### TEXT SHOWN
+-------+

[RFC] Cross-Platform Refactor: Mac M1 support #1020

rickardp · 2024-02-03T09:43:26Z

Motivation

The newer Macs with Apple Silicon (M1 and up) are actually quite powerful and even the lowest end M1 MacBook Air are impressive. In addition, the Apple platform is very suitable for ML workloads thanks to their unified memory architecture (all system RAM can be used as GPU memory with no performance penalty).

The Apple accelerated API is called MPS (Metal Performance Shaders) and is not at all compatible with CUDA, so this requires porting all the kernels, as well as writing the stub code.

Additionally, the Mac is a very popular platform for developers. Supporting MacOS natively for the popular torch libraries (as a longer term goal) means we don't have to resort to expensive Nvidia cloud VMs for every single task.

Proposed solution

Make this library portable (ongoing effort) (see also [RFC] Cross-Platform Refactor: Overview + Link Hub #997 and [RFC] Cross-Platform Refactor: CPU-only implementation #1021)
CI for all supported targets to help contributor focus on "their" platform without risking breaking platforms they don't have access to (ongoing effort)
Make CPU implementation 100% complete ([RFC] Cross-Platform Refactor: CPU-only implementation #1021)

+-------+

### SUPPLIED MATERIAL
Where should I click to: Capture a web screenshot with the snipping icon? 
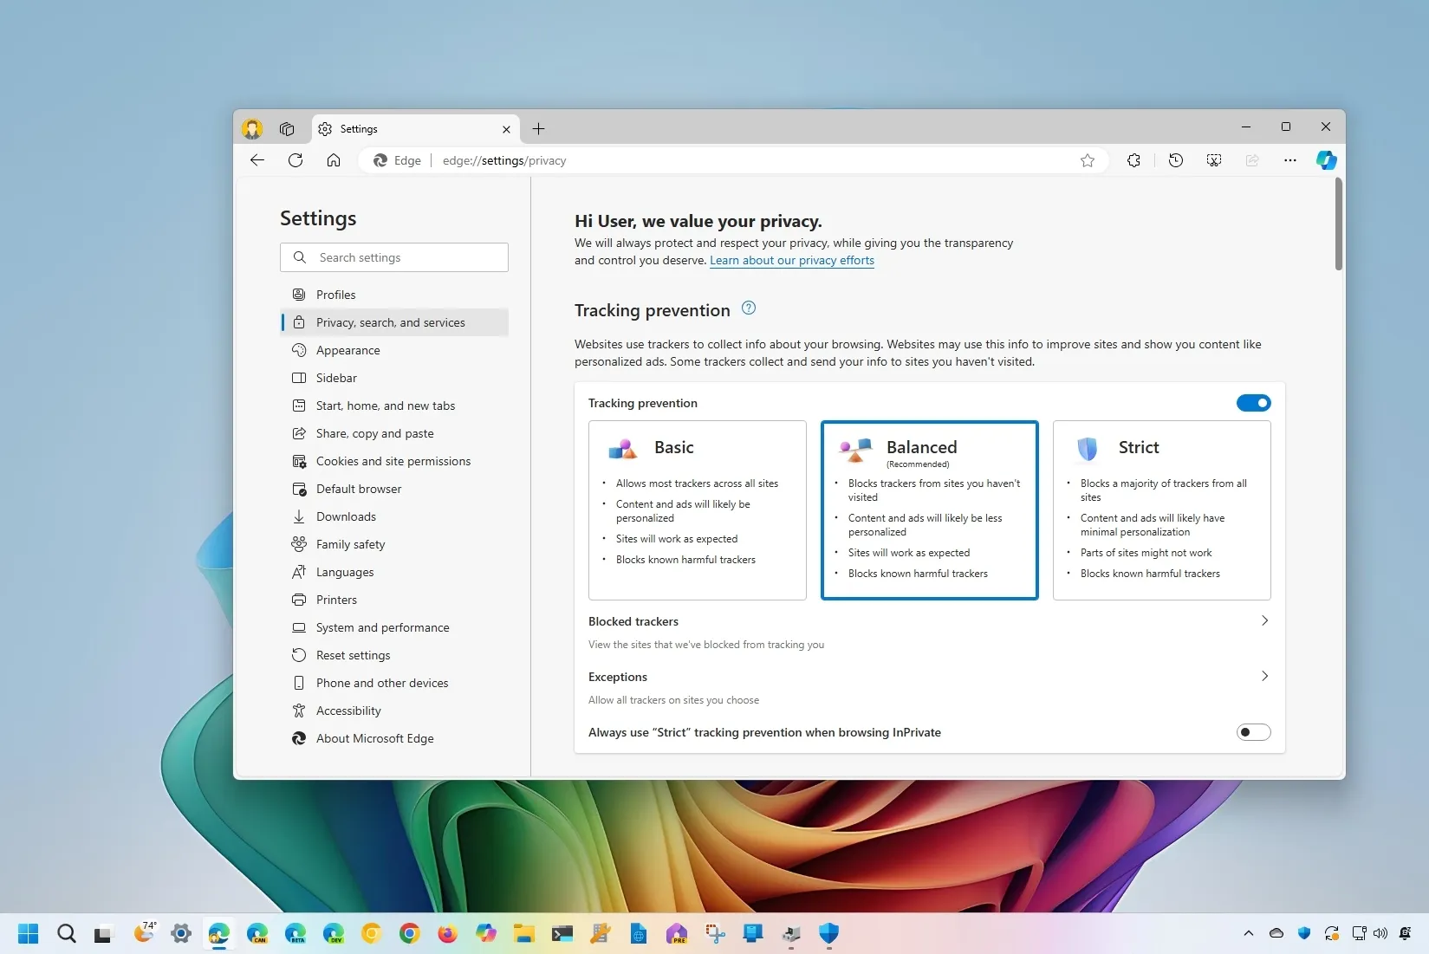1213,160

+-------+

### DIRECTIVES
a) Reproduce the Mac M1 support RFC word for word from "CI for all supported" to "([RFC] Cross-Platform Refactor: CPU-only implementation #1021)".
b) Can you condense the paragraph of the Mac M1 support RFC that begins "The newer Macs with Apple Silicon" into a shorter version that keeps its main facts?
The listing has no connection to the Mac M1 support RFC.

### ANSWERS BY TASK
a)
CI for all supported targets to help contributor focus on "their" platform without risking breaking platforms they don't have access to (ongoing effort)
Make CPU implementation 100% complete ([RFC] Cross-Platform Refactor: CPU-only implementation #1021)

b) Apple Silicon Macs (M1 and up), even the lowest-end M1 MacBook Air, are powerful. Their unified memory architecture lets all system RAM serve as GPU memory with no performance penalty, which makes the platform well suited to ML workloads.